Uncle
CBC Books | | Posted: February 5, 2020 10:16 PM | Last Updated: February 11, 2021
Cheryl Thompson
From martyr to insult, how "Uncle Tom" has influenced two centuries of racial politics. Jackie Robinson, President Barack Obama, Supreme Court Justice Clarence Thomas, O.J. Simpson, and Christopher Darden have all been accused of being an Uncle Tom during their careers.
How, why, and with what consequences for our society did Uncle Tom morph first into a servile old man and then into a racial epithet hurled at African American men deemed, by other Black people, to have betrayed their race? Uncle Tom, the eponymous figure in Harriet Beecher Stowe's sentimental anti-slavery novel, Uncle Tom's Cabin, was a loyal Christian who died a martyr's death. But soon after the best-selling novel appeared, theater troupes across North America and Europe transformed Stowe's story into minstrel shows featuring white men in blackface.

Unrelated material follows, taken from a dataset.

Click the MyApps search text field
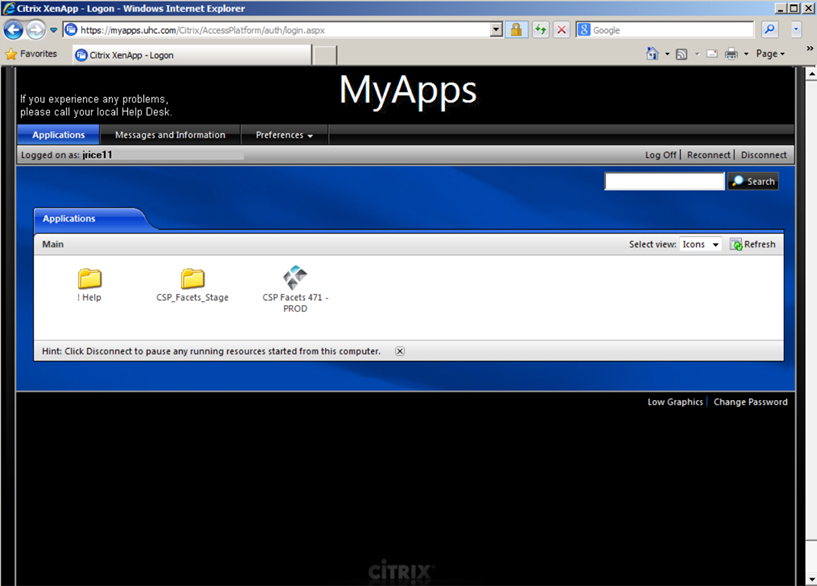This screenshot has width=817, height=586. [664, 181]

In Uncle, Cheryl Thompson traces Tom's journey from literary character to racial trope. She exposes the relentless reworking of Uncle Tom into a nostalgic, racial metaphor with the power to shape how we see Black men, a distortion visible in everything from Uncle Ben and Rastus the Cream of Wheat chef to Hollywood's first interracial dance partners Shirley Temple and Bill "Bojangles" Robinson. In Donald Trump's post-truth America, where nostalgia is used as a political tool to rewrite history, Uncle makes the case for why understanding the production of racial stereotypes matters more than ever before.
Cheryl Thompson is a professor at Ryerson University. Her work has appeared in the Toronto Star, the Montreal Gazette and Spacing. She is also the author of Beauty in a Box: Detangling the Roots of Canada's Black Beauty Culture.